- IMF urged Kenya to create clear crypto regulations to protect consumers and address AML/CFT risks.
- Kenya’s regulatory framework for crypto assets aims for implementation by April 2025.
- Authorities focus on aligning with global standards for transparency and effective oversight.
The International Monetary Fund (IMF) has advised Kenya to establish a clear regulatory framework for cryptocurrency. This move seeks to protect consumers as well as handle risks associated with Anti-Money Laundering and Combating the Financing of Terrorism. The team, at the invitation of Kenya’s Capital Markets Authority, visited Nairobi, led by IMF’s Monetary and Capital Markets Department and Legal Department.
During the mission, meetings were held with selected key authorities, such as the CMA, Central Bank of Kenya, and the National Treasury, to understand the underlying challenges of designing and issuing regulations among the private stakeholders. To this date, no draft crypto laws have been issued in Kenya, though acknowledging that a formal scheme is at least needed in order to avoid regulatory blank spots.
Warnings over crypto-related scams have been issued since 2015. Similarly, the CBK and CMA have warned the public about unregulated entities and fraud risks in the market.
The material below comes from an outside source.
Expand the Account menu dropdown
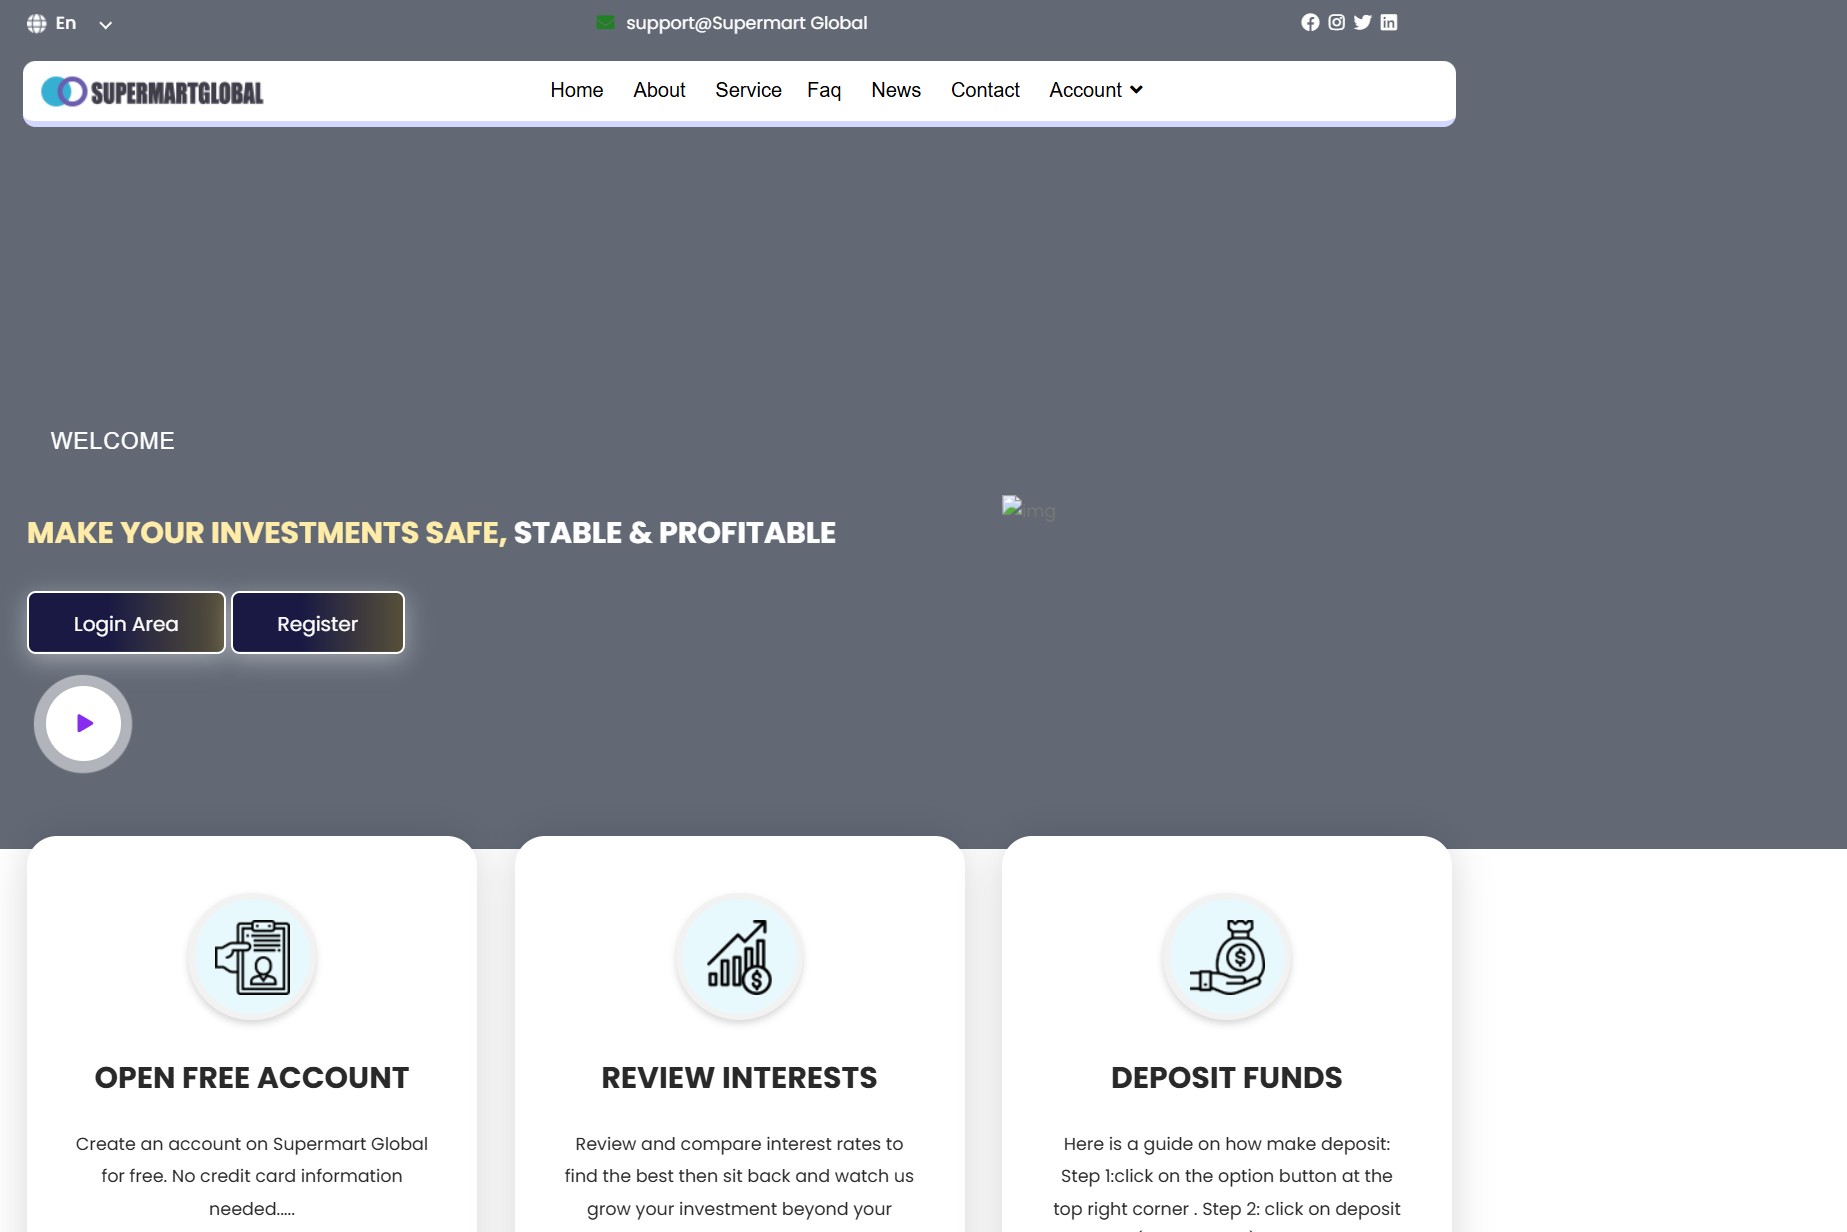The image size is (1847, 1232). [x=1095, y=90]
Events like the controversy over WorldCoin only underscore that this is something which must be subject to full scrutiny.
Government Sets Timeline for Crypto Framework
The Kenyan National Treasury, in November 2023, released a policy guidance toward the development of a regulatory framework on Crypto Assets and Service Providers, inspired by recommendations by the Eastern and Southern Africa Anti-Money Laundering Group.
To that end, it has set up a TWG to lead this process. This committee is an interagency task force and involves the membership of relevant agencies, chaired by the National Treasury and accompanied by CMA and CBK, among others. Included in the functions shall be assessing market sizing and risk adoption assessment. It is expected that the TWG will commence its work this coming March 2024, with recommendations by September 2024.
Kenya will have operationalized the framework by April 2025. This regulatory approach will clearly spell out the division of responsibility between authorities and the guidelines necessary for effective supervision.
Aligning With Global Standards
The IMF made strong calls for the Kenyan regulations to be compatible with international standards. It includes FATF recommendations and the IMF/World Bank Bali Fintech Agenda. They emphasized transparency to ensure clarity and enable effective oversight.
The crypto market in Kenya is mainly peer-to-peer, which has huge challenges. A recent survey depicted high crypto usage; this means there should be more granular market analysis. The IMF suggested robust data collection beyond questionnaires for the design of policy responses.
This will make Kenya a safe place for the development of crypto while eliminating regulatory uncertainties and aligning the country with international frameworks. The framework reduces risks while allowing the sustainable growth of the digital economy. The process reflects Kenya’s commitment to balancing innovation with responsibility.